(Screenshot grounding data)
○ ○ ○ ○ ○ ○ ○

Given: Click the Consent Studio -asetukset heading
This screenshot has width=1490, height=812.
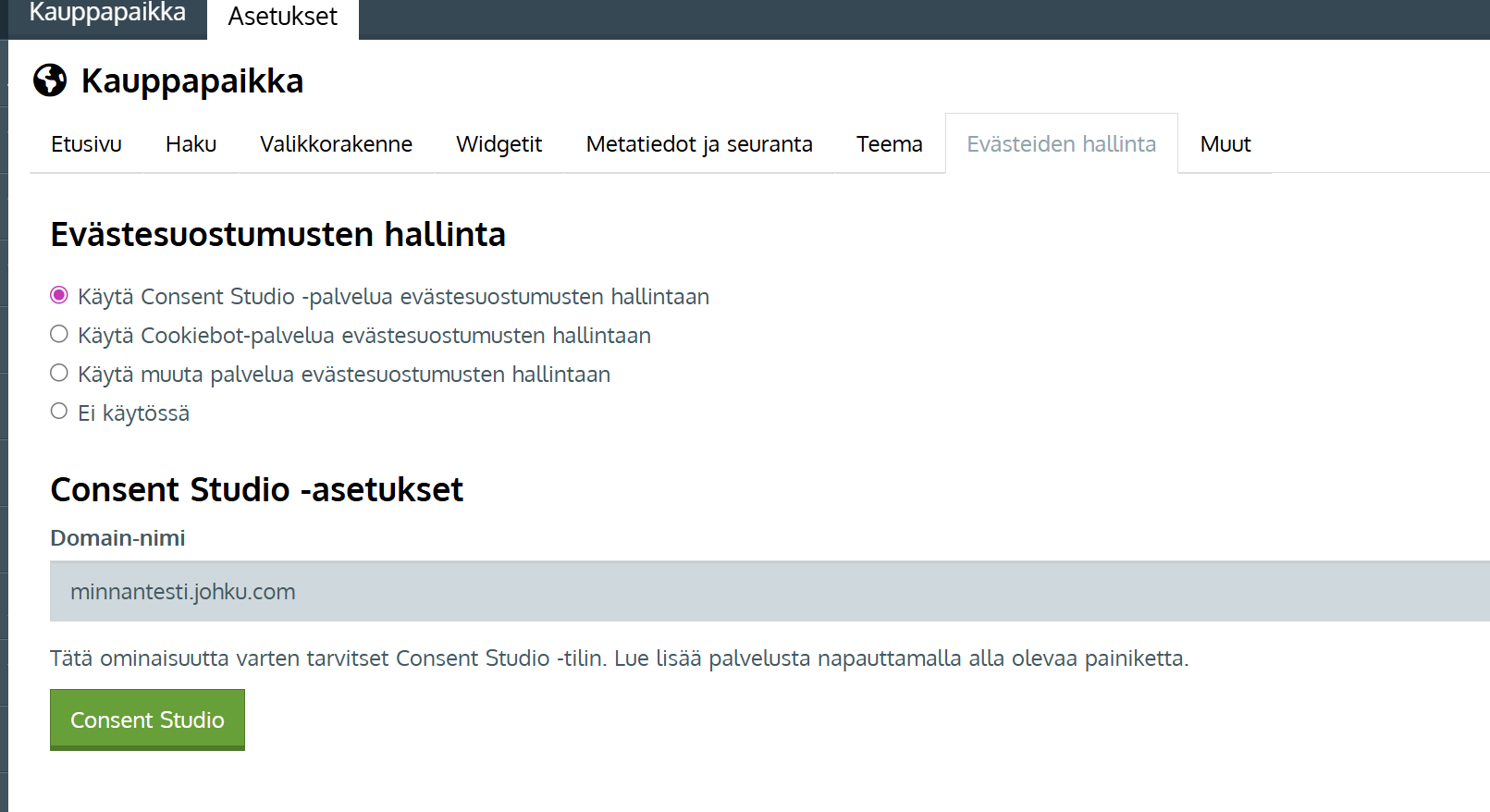Looking at the screenshot, I should 256,489.
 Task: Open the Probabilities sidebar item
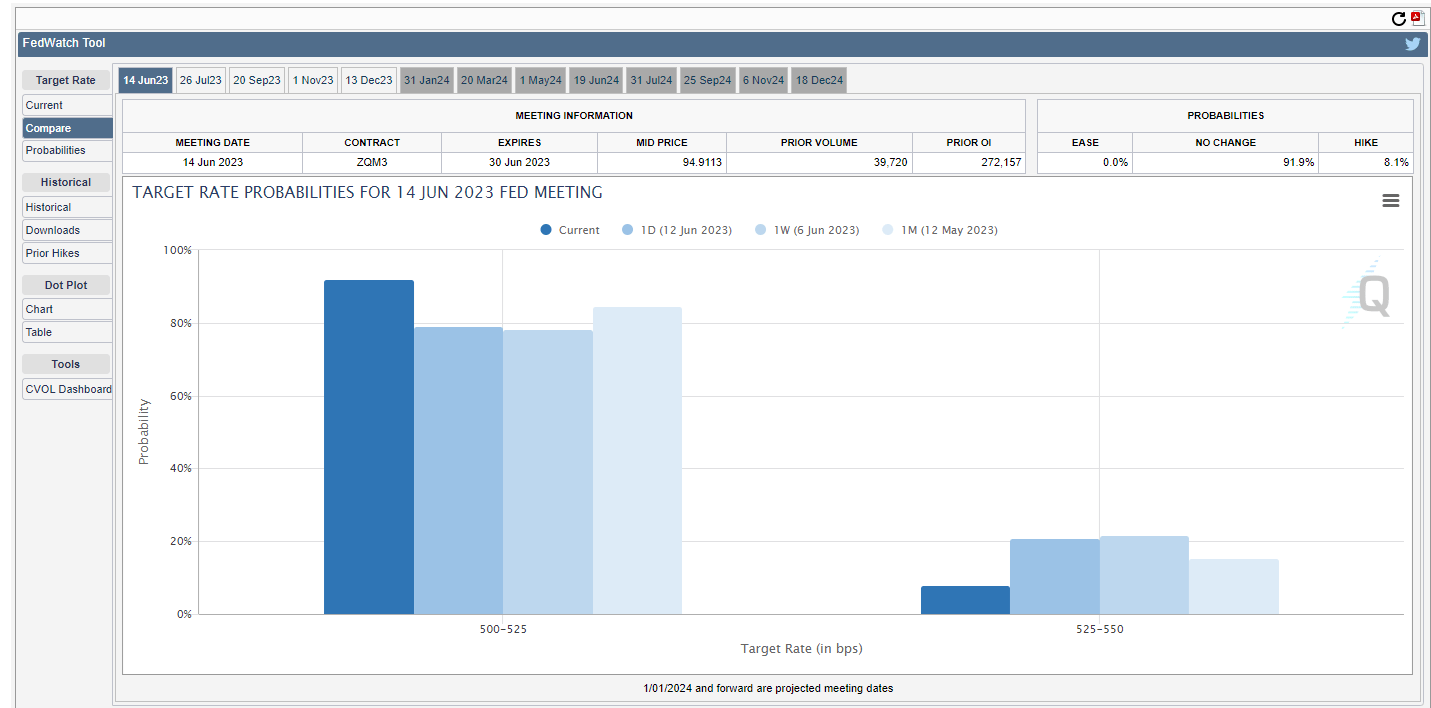tap(67, 150)
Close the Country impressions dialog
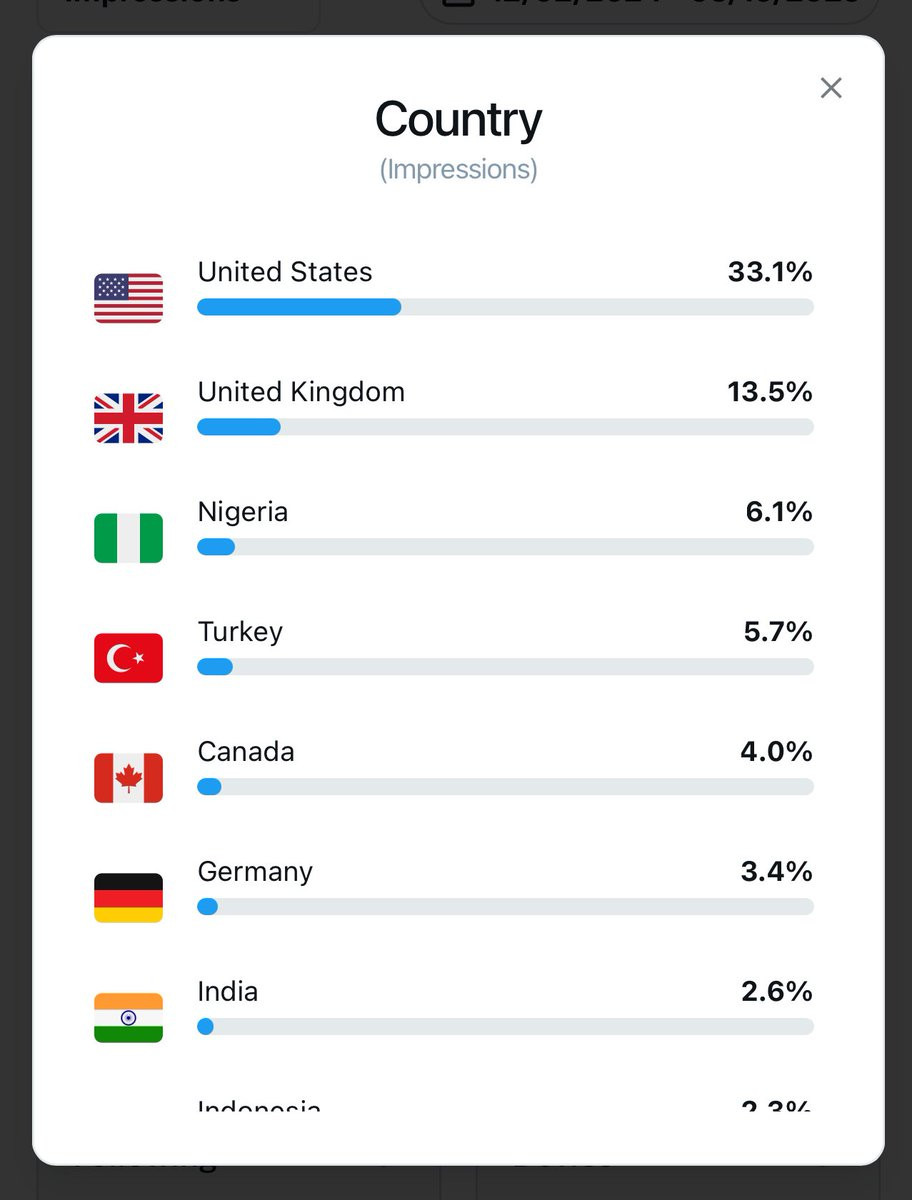 tap(831, 88)
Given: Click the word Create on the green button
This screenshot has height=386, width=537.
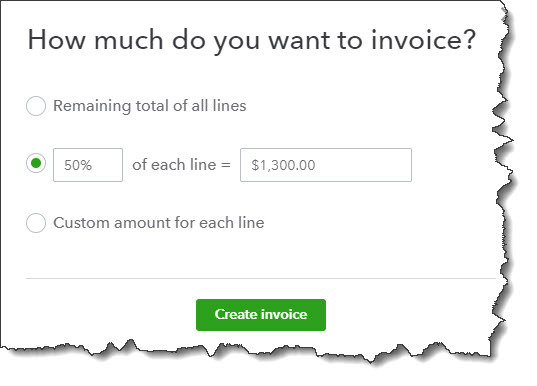Looking at the screenshot, I should (x=238, y=314).
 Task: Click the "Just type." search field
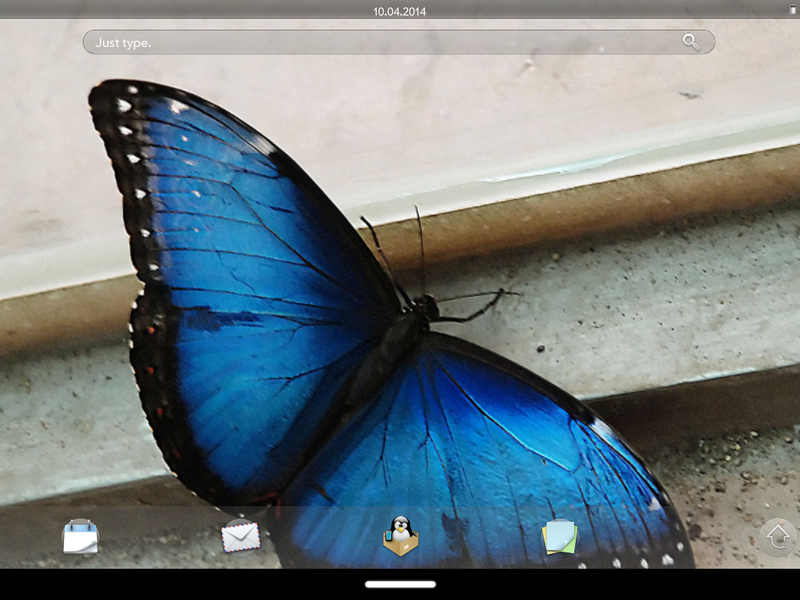click(380, 42)
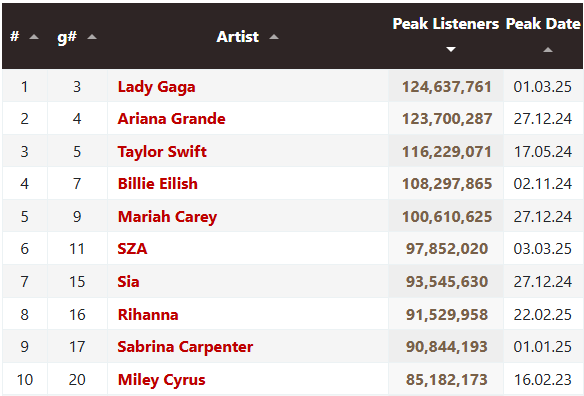
Task: Select the Peak Date column header
Action: coord(543,24)
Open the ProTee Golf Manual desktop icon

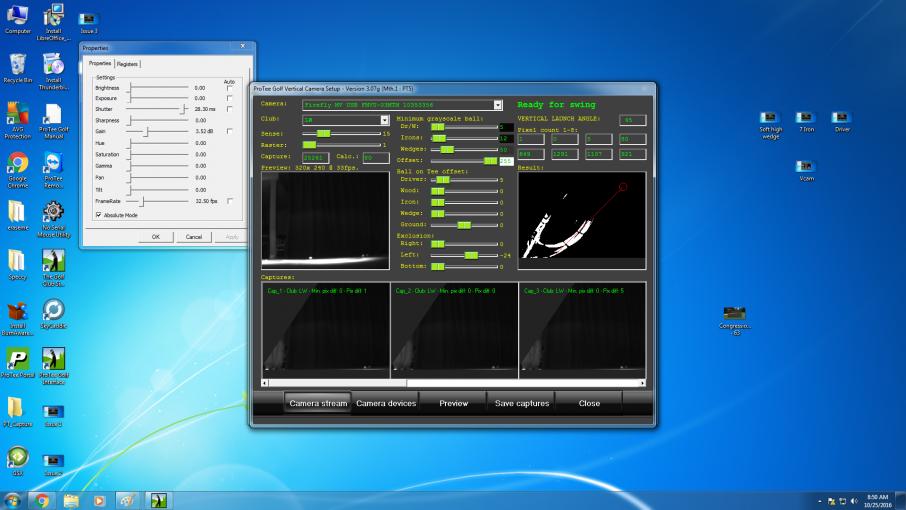(53, 121)
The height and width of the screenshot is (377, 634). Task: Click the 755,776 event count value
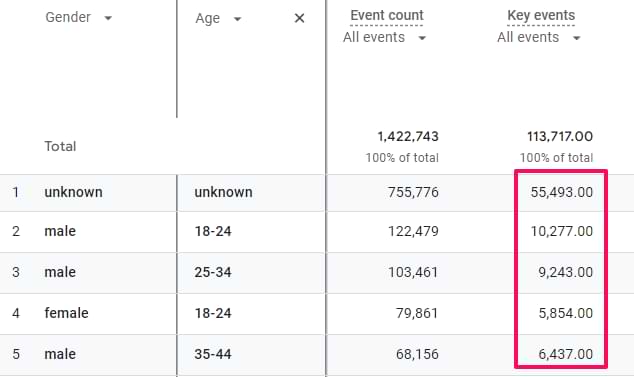coord(413,192)
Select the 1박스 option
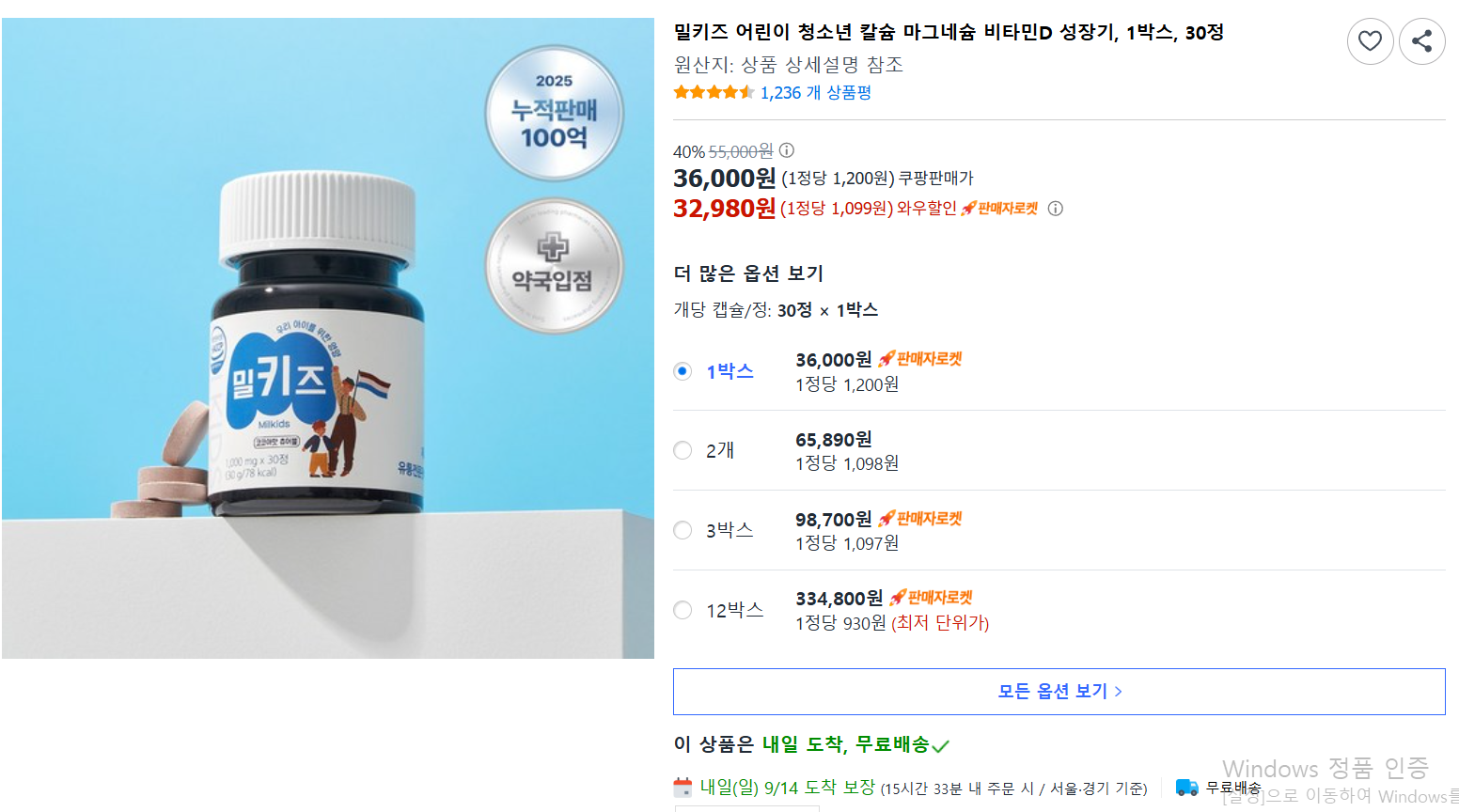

○ ○ ○ ○ ○ ○ ○

▸ ASSIGNED TASK:
Your copy of the entries must be exact and must not include any of their pictures.

▸ WRITTEN RESPONSE:
Given: Click the Consent Studio -asetukset heading
This screenshot has width=1490, height=812.
Looking at the screenshot, I should 256,489.
 Task: Open the Probabilities sidebar item
tap(67, 150)
Close the Country impressions dialog
 tap(831, 88)
Given: Click the word Create on the green button
This screenshot has height=386, width=537.
Looking at the screenshot, I should (x=238, y=314).
 Task: Click the "Just type." search field
click(380, 42)
Task: Select the Peak Date column header
Action: coord(543,24)
Open the ProTee Golf Manual desktop icon

(53, 121)
The height and width of the screenshot is (377, 634). Task: Click the 755,776 event count value
coord(413,192)
Select the 1박스 option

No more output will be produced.